The Fuzzy Logic-Based Modeling of a Micro-Scale Sloped Solar Chimney Power Plant

Abstract

The energy demand of world is increasing worldwide because of increasing population and developing technology. The use of environmentally friendly renewable resources is very important in providing the increasing energy needs. In the renewable energy sources, the solar energy has a strategic importance because of its huge potential and unlimited. The production of electrical energy by solar chimney power plants is one of the reliable and profitable methods. Fuzzy logic-based approaches are commonly used for modeling different systems in many fields. Also, a renewable energy system can be modelled by fuzzy definitions. In this way, it can provide efficiently and quickly theoretical estimates of systems with productive simulations. In this study, using the experimental data obtained from the micro-scale sloped solar chimney power plant in carried on scientific research project by authors, the obtaining and verifying a fuzzy logic-based model (FLBM) that can calculate the change in air velocity at turbine according to the change of radiation and temperature is presented. The air velocity at the turbine inlet is the considerable variable determining the electricity generation in a solar chimney. Thus, the output of the model is determined as this air velocity. In changes in the radiation and temperature values are defined as inputs.

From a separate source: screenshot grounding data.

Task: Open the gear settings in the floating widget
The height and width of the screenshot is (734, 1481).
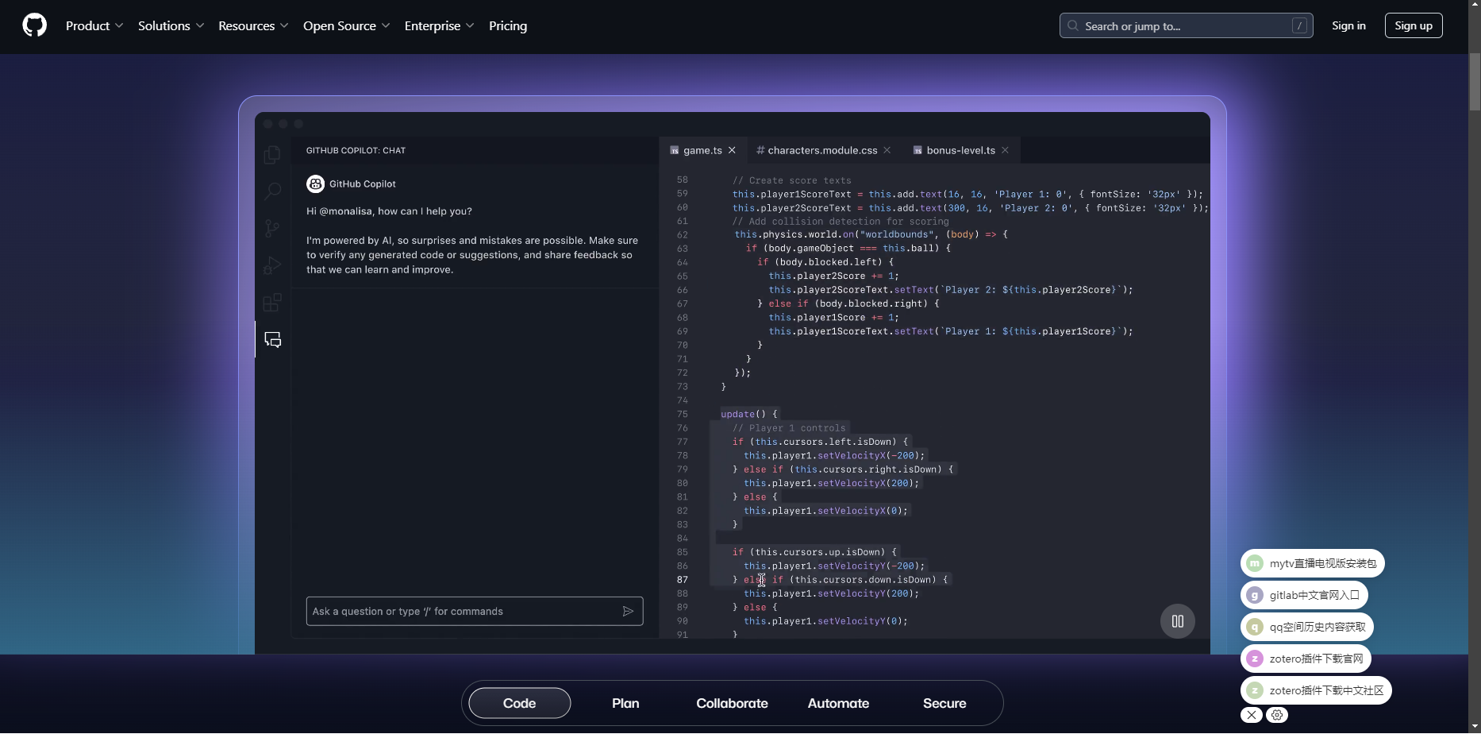Action: pos(1277,715)
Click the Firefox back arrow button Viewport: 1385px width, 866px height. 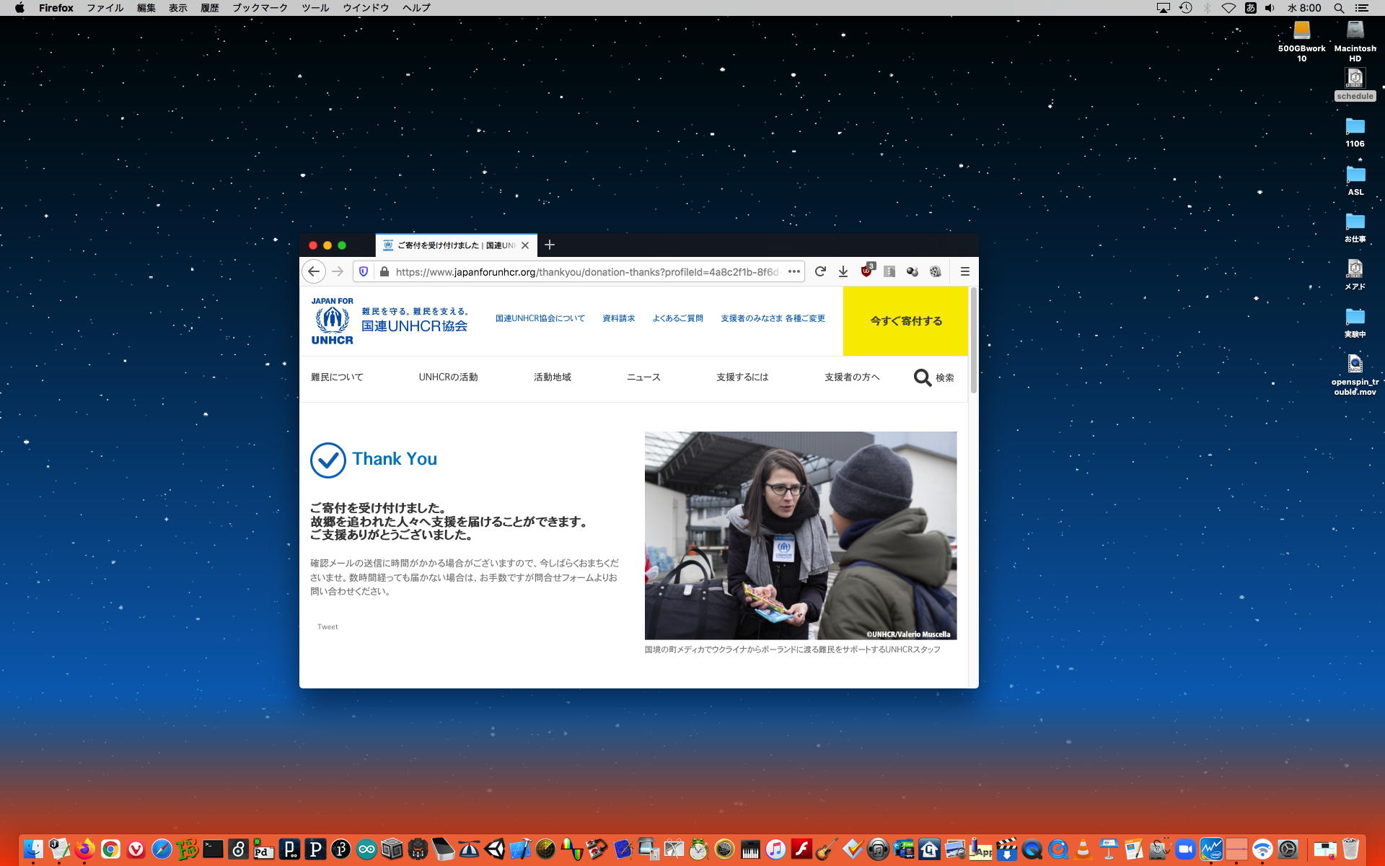coord(313,271)
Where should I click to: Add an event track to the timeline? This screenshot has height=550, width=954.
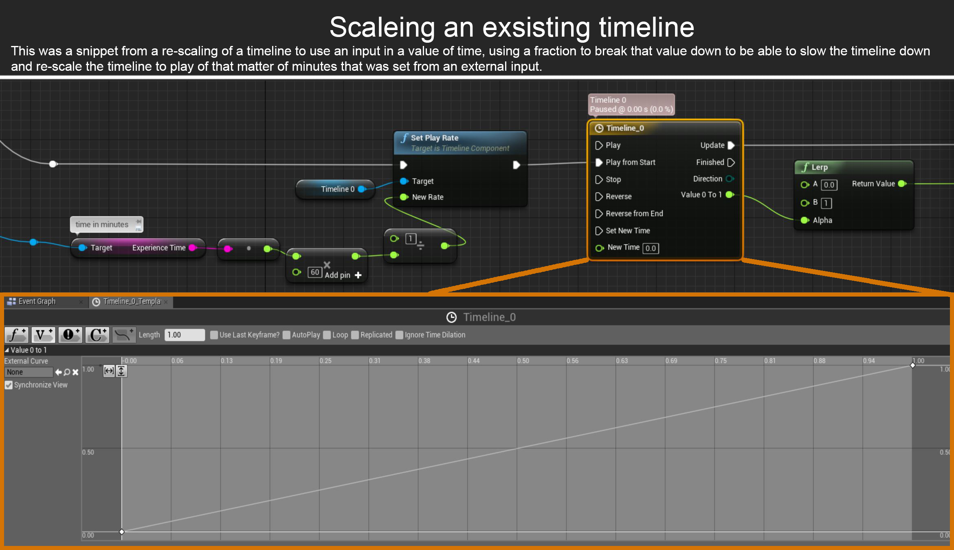pos(70,335)

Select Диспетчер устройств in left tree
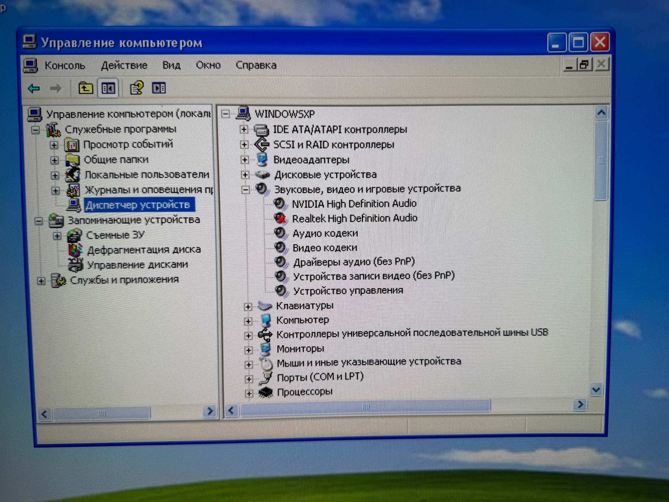pyautogui.click(x=138, y=205)
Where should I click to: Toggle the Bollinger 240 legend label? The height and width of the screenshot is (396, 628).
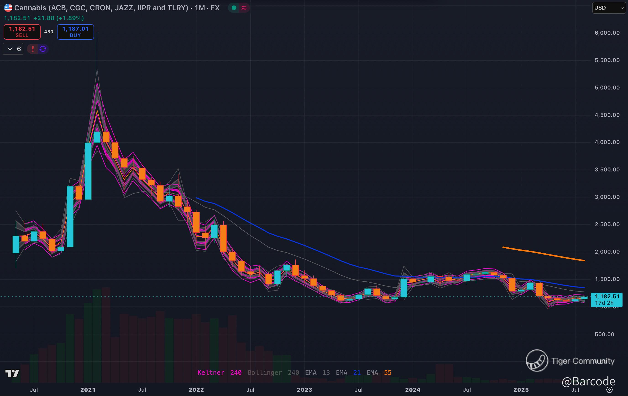[273, 373]
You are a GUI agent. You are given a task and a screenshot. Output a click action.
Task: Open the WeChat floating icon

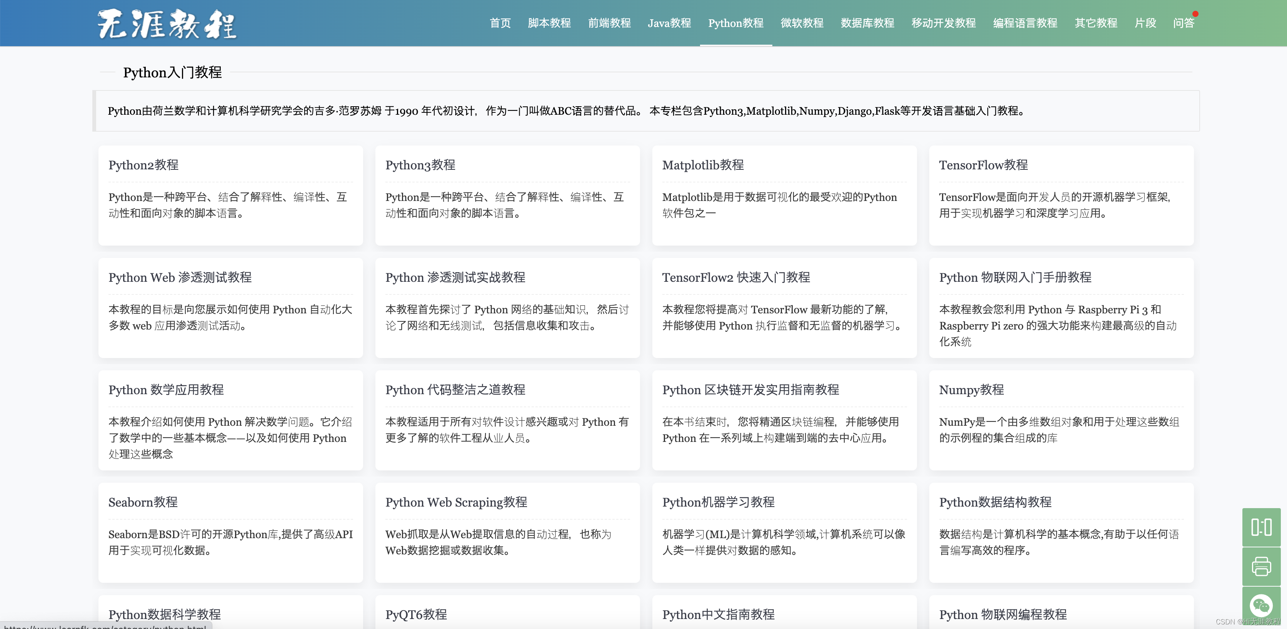tap(1261, 605)
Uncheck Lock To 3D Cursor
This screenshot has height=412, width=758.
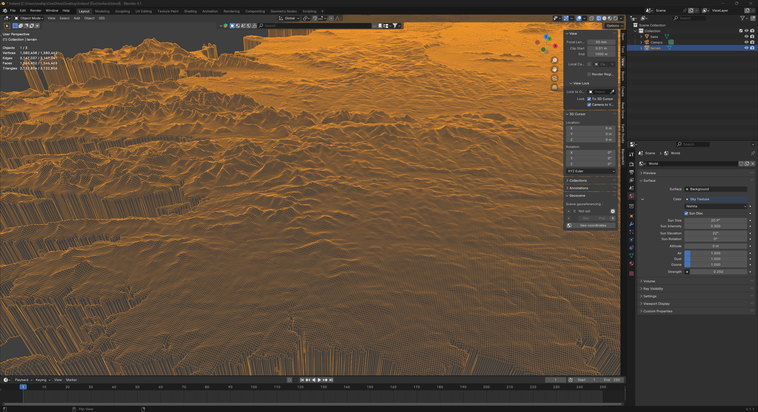(x=589, y=99)
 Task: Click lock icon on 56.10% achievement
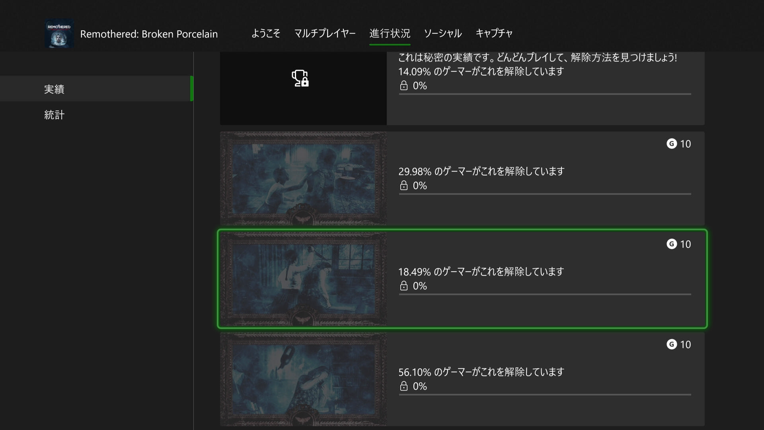tap(403, 386)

A two input-one output fuzzy model is obtained, in which the inference method is designed in the form of Mamdani and the membership functions in the form of the triangle, making inferences according to the rule base determined by the experience achieved from the experimentally studies. In order to investigate the accuracy of the FLBM, the simulation results and the data get from experimental setup in April 2019 are compared and evaluated. The validation of the FLBM compared to the experimental system is investigated using different error evaluation criteria. It is proved that the results of FLBM and experimental data are realized at a high rate (95.95 %) close to each other and similarly.